A Compromise on Creationism

Mainstream scientists shouldn’t completely shun organizations friendly to the belief. Reprinted from The Wall Street Journal.

This article was originally published in The Wall Street Journal on March 5, 2021. See the Q&A on this article to learn more.

Next week the Council for Higher Education Accreditation, or CHEA, which scrutinizes other accrediting organizations, will consider whether it should continue to recognize a young Earth creationist group. This might seem like a classic instance of the tension between religion and science. But the real issue is whether Americans can live alongside each other while disagreeing about the most important issues.

The Transnational Association of Christian Colleges and Schools, known as Tracs, describes itself “as a national institutional accrediting agency for Christian post-secondary institutions, colleges, universities, and seminaries.” Founded in the late 1970s, the group today accredits more than 80 schools around the world. That includes Bob Jones University, which grants science degrees that require course credits in creation science.

The Tracs statement of faith includes conventional Christian beliefs about the “unique divine, plenary, verbal inspiration and absolute authority” of the Bible and the “redemptive sacrifice of Jesus Christ. " It also holds the “special creation of the existing space-time universe and all its basic systems and kinds of organisms in the six literal days of the creation week” to be true.

In the early years, Tracs had its applications for recognition denied by the U.S. Education Department. It finally gained federal recognition during the George H.W. Bush presidency. Eventually, in 2001, Tracs was recognized by CHEA. The council periodically reviews member institutions to assess whether they meet its standards. CHEA has been soliciting comments to guide its decision about renewing Tracs.

As a medical doctor and research scientist, I reject young Earth creationism as a valid scientific theory. Like most scientists, I perceive a readily observable fact: Earth is billions of years old. And many of my colleagues believe that CHEA shouldn’t have admitted Tracs in the first place.

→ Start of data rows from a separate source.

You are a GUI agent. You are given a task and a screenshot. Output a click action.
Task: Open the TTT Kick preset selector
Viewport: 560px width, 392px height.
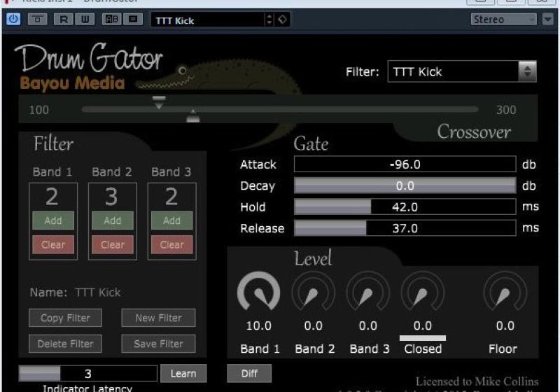(209, 20)
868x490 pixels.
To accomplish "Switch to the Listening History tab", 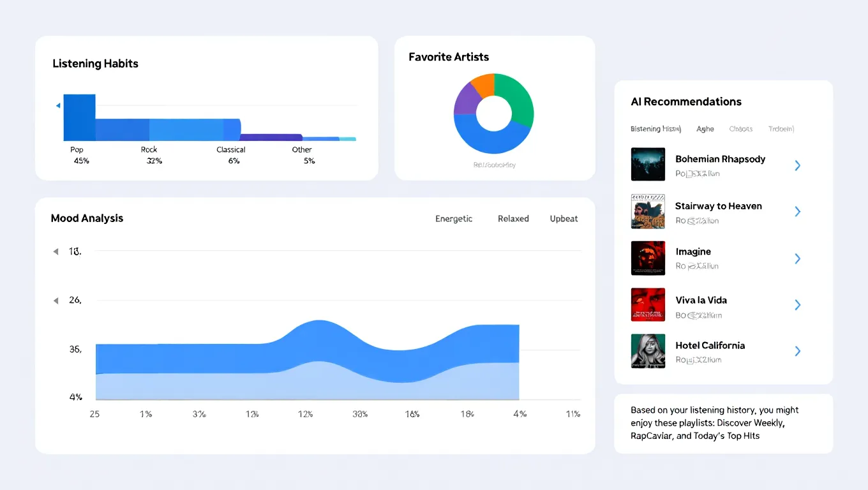I will (x=655, y=129).
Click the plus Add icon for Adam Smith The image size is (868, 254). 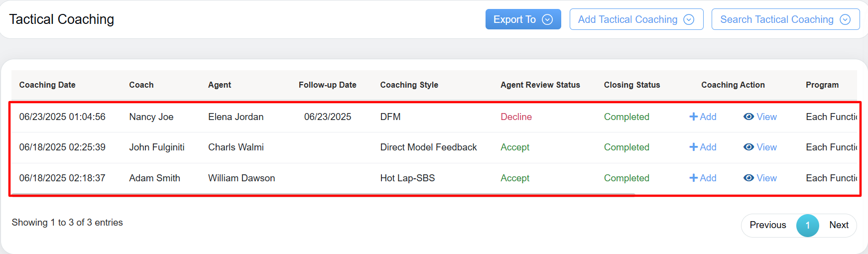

But a 2019 Gallup poll showed that 40% of American adults “ascribe to a strictly creationist view of human origins, believing that God created them in their present form within roughly the past 10,000 years.” As much as the scientific community disagrees, creationism is not going away.

Rather than reject Tracs or passively renew its membership, CHEA should offer a constructive solution that holds the group to higher standards on science education. There is a complex thicket of concerns to negotiate: creationist belief statements, academic freedom and national norms. A committee that includes mainstream scientists could gather information and develop detailed recommendations for the institution to adopt. Absent some principled compromise, a renewal of Tracs membership should be delayed or denied.

One helpful principle is transparency. As a matter of academic freedom, scientists should tolerate institutions that teach creation science. But deviations from national norms in a science curriculum need to be prominently disclosed, tracked and reported. In practice, that means transcripts that clearly state which courses and degrees include creation science. Credit from courses that include creation science should not be used toward science degrees. Nor should they be eligible for transfer to secular institutions.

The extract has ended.